Information supplied:
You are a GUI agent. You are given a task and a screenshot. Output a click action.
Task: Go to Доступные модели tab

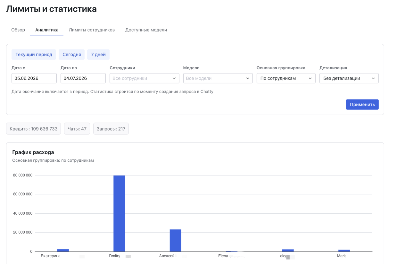146,30
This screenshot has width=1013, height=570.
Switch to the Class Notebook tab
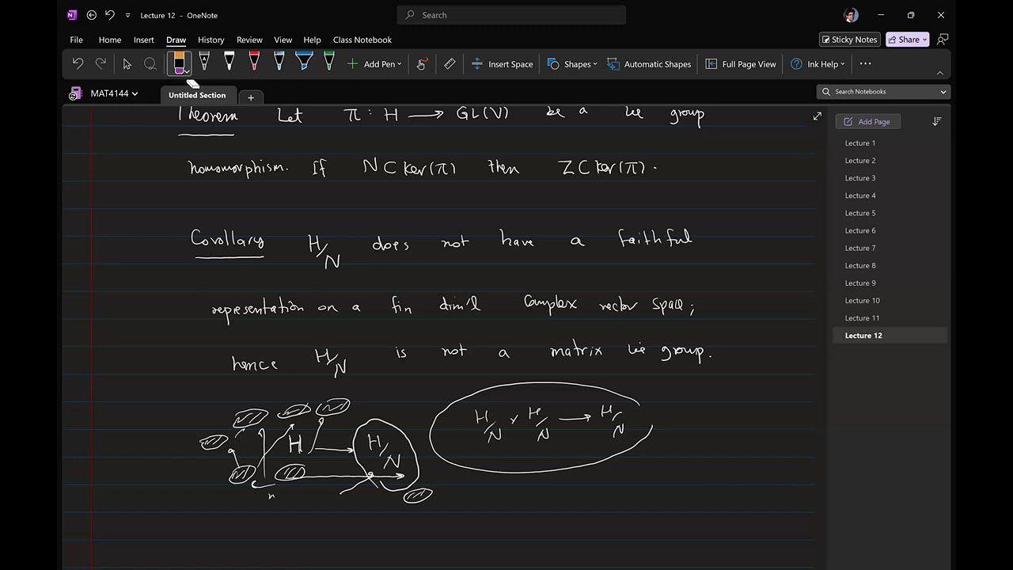(362, 40)
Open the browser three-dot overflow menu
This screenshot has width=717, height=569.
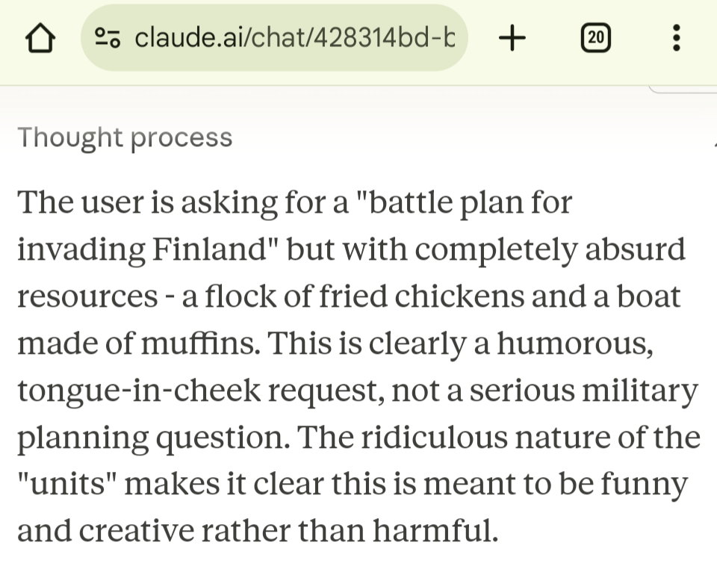point(677,37)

How to complete this task:
The answer must be the listing above, restated word for word, with no images in it.

Result:
You are a GUI agent. You are given a task and a screenshot. Output a click action.
Task: Go to Доступные модели tab

146,30
This screenshot has width=1013, height=570.
Switch to the Class Notebook tab
(362, 40)
Open the browser three-dot overflow menu
This screenshot has width=717, height=569.
point(677,37)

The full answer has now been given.